Mathematiker verkörpern unter den Naturwissenschaftlern noch am meisten das Bild des Gelehrten alten Schlags. Zumindest die Anhänger der reinen Kunst brüten, dem normalen irdischen Leben abgewandt, über irgendwelchen Hieroglyphen. Der Umgang untereinander ist höflich, aber zurückhaltend. Die Arbeit von Kollegen wird respektiert, Kritik – wenn überhaupt – nur im kleinen Kreis geäußert. Doch derzeit brodelt es in der deutschen Zunft. Die Gemeinde streitet. Allerdings weniger über abstrakte Formeln als über hübsche Bilder: Die fraktale Geometrie, ein Zweig der Chaosforschung, erhitzt die Gemüter. Die einen stellen sie als die größte Errungenschaft der Wissenschaften seit Einstein dar. Andere halten das für maßlos übertrieben.

Eigentlich sollte sich die Fachwelt ja freuen: Fraktale Geometrie ist populärer, als es Mathematik wohl jemals in ihrer viertausendjährigen Geschichte war. Jeder Gymnasiast kennt ihr Aushängeschild: eine bizarre, sich bis ins Unendliche verästelnde Computergraphik namens Apfelmännchen oder Mandelbrot-Menge (so benannt nach ihrem vermeintlichen Entdecker Benoit Mandelbrot). Nicht zuletzt Heinz-Otto Peitgen ist das zu verdanken. Der Professor an der Universität Bremen gilt als der deutsche Fraktale-Papst. In vielen populärwissenschaftlichen Büchern rührt er die Werbetrommel. "Chaos und Fraktale bringen die Mathematik aus dem Reich der Alten Geschichte ins einundzwanzigste Jahrhundert", tönt er und verspricht: "Es ist äußerst wahrscheinlich, daß die neuen Methoden und Bezeichnungsweisen ... beitragen können zur effektiven Bewältigung unserer gigantischen globalen Probleme."

Dem Düsseldorfer Mathematiker Klaus Steffen mißfiel der Ton. In den Mittellungen der Deutschen Mathematiker Vereinigung knöpfte er sich den Bremer Fraktalisten vor. Peitgen mache "unhaltbare Versprechungen" und wecke "unerfüllbare Erwartungen". Überdies putze er Kollegen herunter, die sich nicht mit fraktaler Geometrie beschäftigen.
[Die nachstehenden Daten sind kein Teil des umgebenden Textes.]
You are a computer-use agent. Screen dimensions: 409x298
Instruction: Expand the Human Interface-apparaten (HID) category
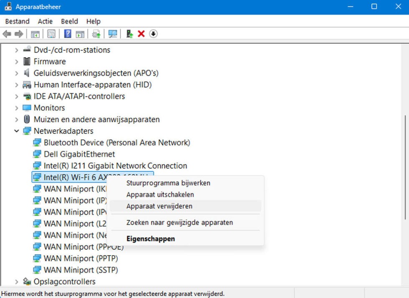pos(16,85)
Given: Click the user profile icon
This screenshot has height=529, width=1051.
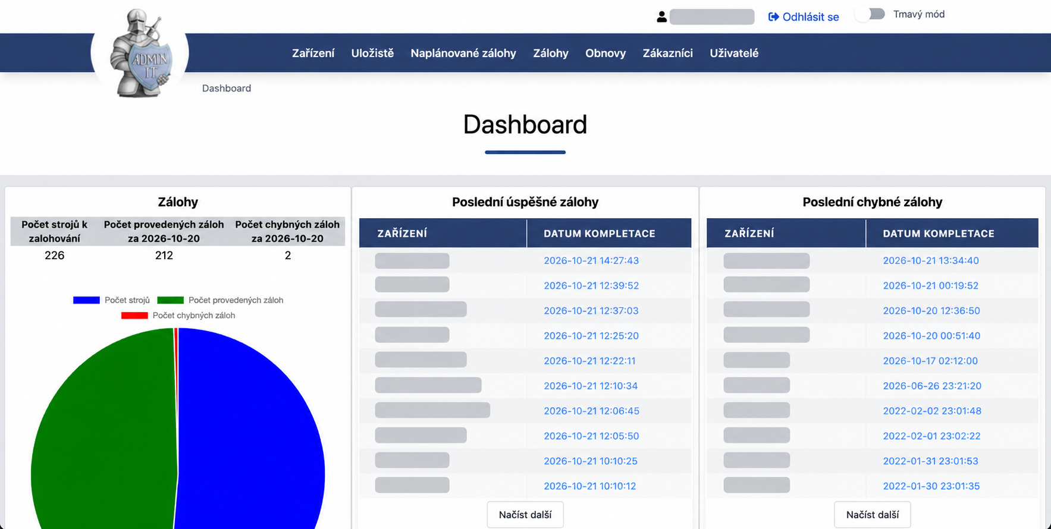Looking at the screenshot, I should tap(661, 17).
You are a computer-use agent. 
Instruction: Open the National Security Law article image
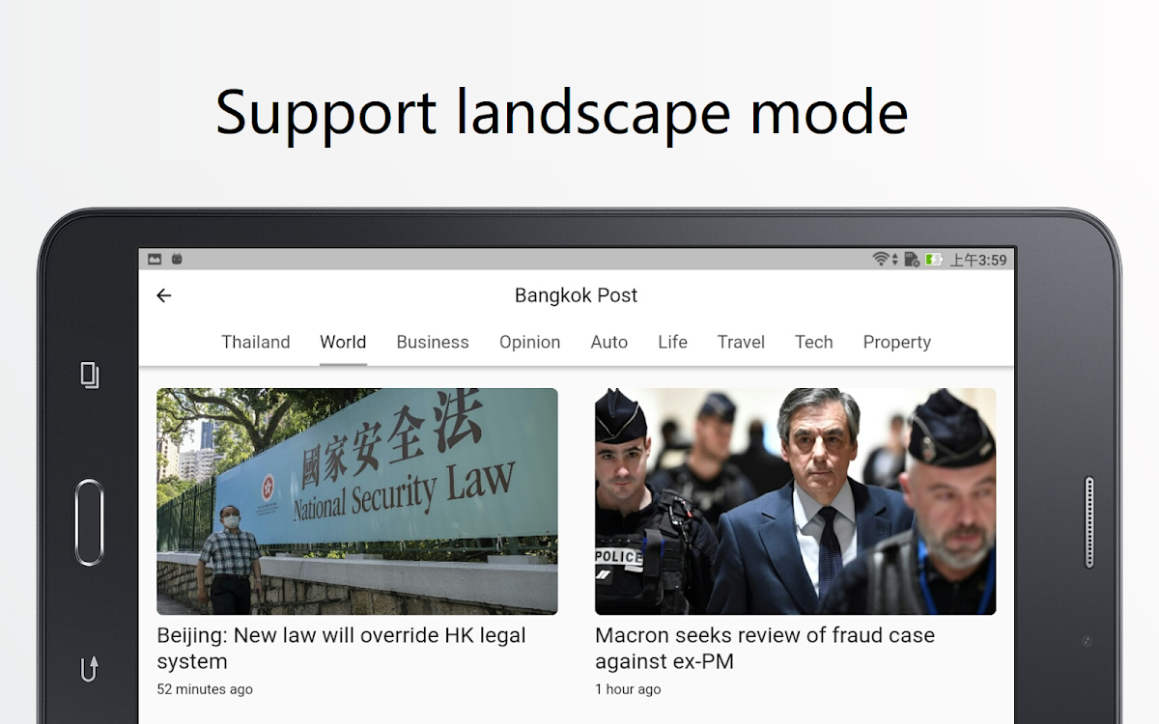tap(357, 501)
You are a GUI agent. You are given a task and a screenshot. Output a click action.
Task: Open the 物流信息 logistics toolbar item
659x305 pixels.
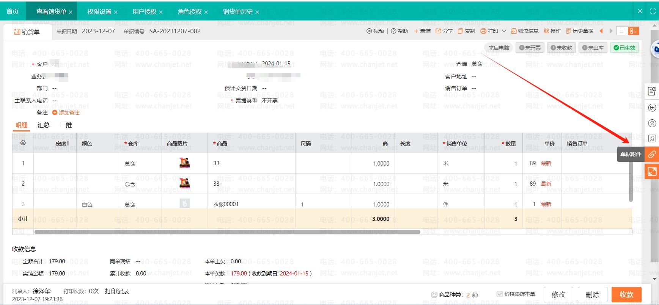coord(525,31)
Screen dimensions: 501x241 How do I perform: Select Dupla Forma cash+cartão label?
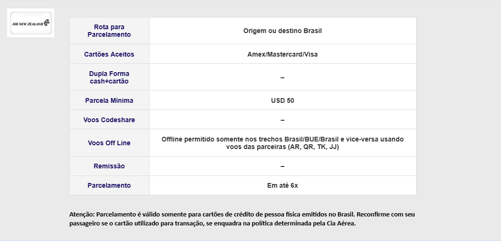click(109, 77)
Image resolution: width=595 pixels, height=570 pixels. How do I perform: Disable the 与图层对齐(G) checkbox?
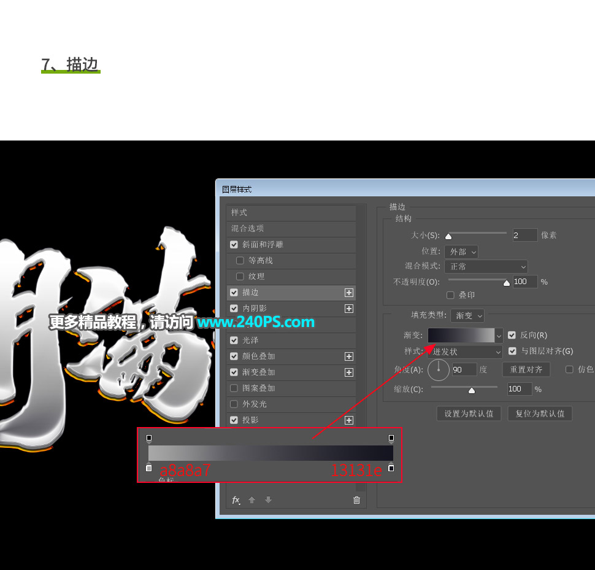coord(512,351)
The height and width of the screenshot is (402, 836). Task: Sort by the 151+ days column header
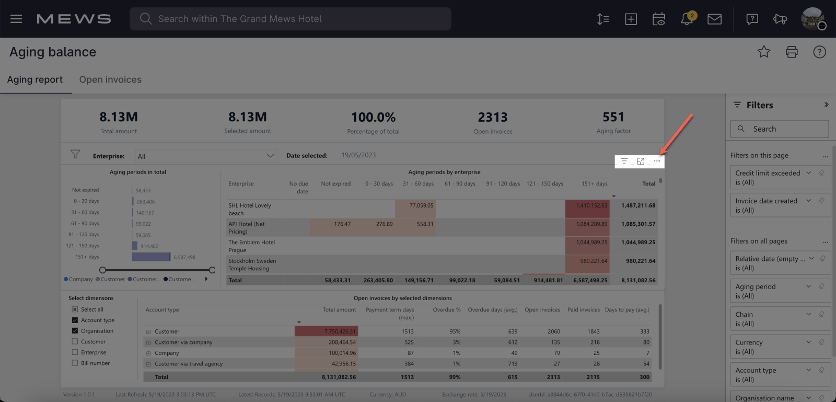tap(594, 184)
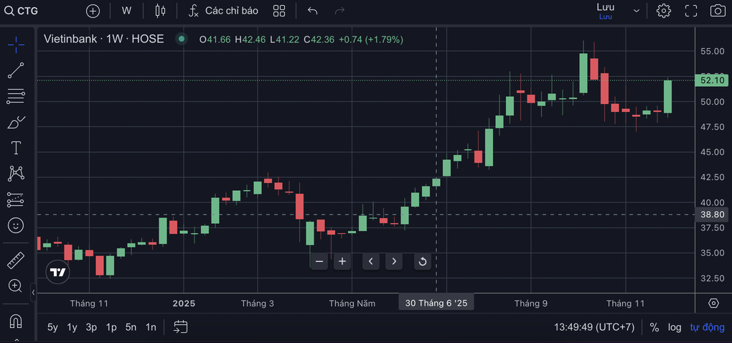Click the chart zoom out minus button
The height and width of the screenshot is (343, 732).
[319, 261]
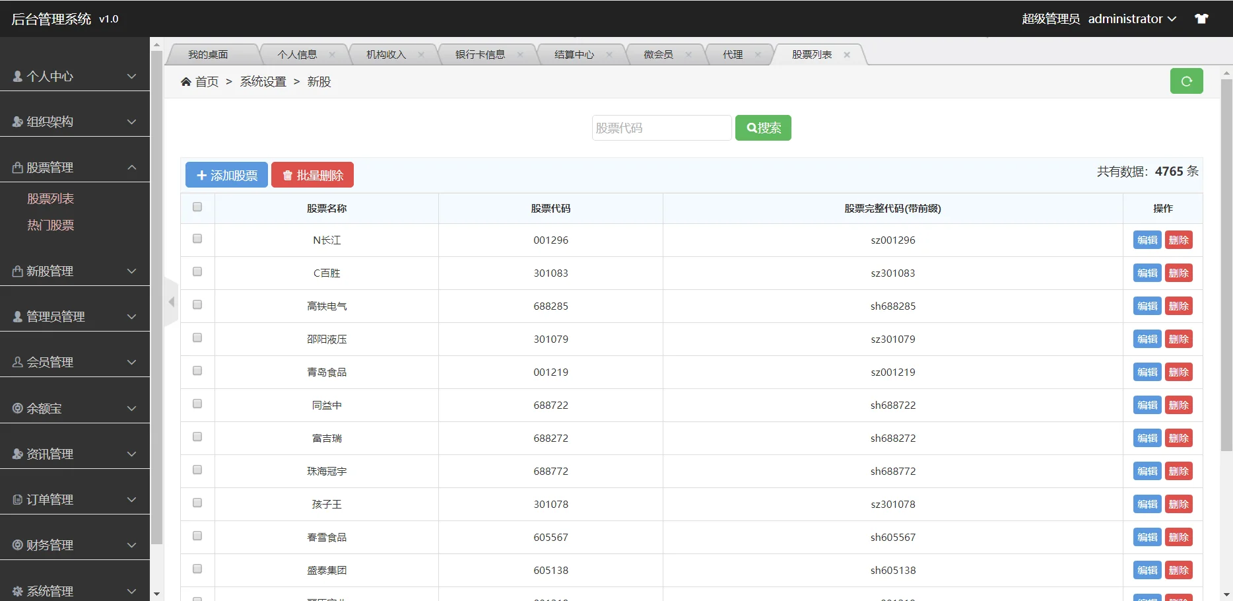The width and height of the screenshot is (1233, 601).
Task: Check the checkbox for N长江 row
Action: click(x=197, y=238)
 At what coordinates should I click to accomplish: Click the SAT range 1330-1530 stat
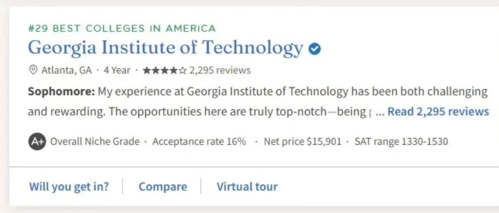point(401,141)

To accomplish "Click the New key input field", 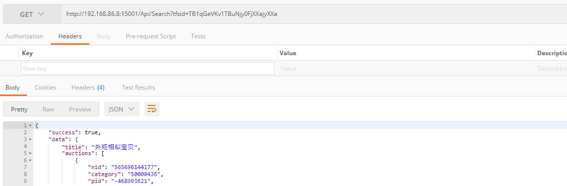I will pos(148,69).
Durch seine Bücher und Auftritte in den Medien sei in der Öffentlichkeit ein schiefes Bild entstanden: Mathematiker nähmen mitnichten hauptsächlich bunte Farbkleckse auf Computermonitoren unter die Lupe; vielmehr sei fraktale Geometrie ein – relativ kleines – Teilgebiet, das seinen Nutzen erst noch beweisen müsse. Zwar würden Wissenschaftler anderer Disziplinen, wie Physik oder Medizin, unablässig neue fraktale Strukturen aufstöbern. Aber das sei "geradezu zum Volkssport geworden" und habe geringen Erkenntniswert. "New Age hat die exakten Wissenschaften erreicht", spottet Steffen. Die vielgepriesene Mandelbrot-Menge stelle nur eine Insignie des neuen Kultes dar. In den USA geriet die Community bereits vor einigen Jahren über fraktale Geometrie in Streit. Stephen Krantz von der Universität in St. Louis bezweifelte damals, ob es sich bei dieser Disziplin überhaupt um Mathematik handle: "Bei fraktaler Geometrie benutzt man Mathematik, um Bilder zu erzeugen, dann stellt man Fragen über die Bilder und erzeugt dabei neue Bilder. Dann stellt man wieder Fragen über die neuen Bilder und so weiter."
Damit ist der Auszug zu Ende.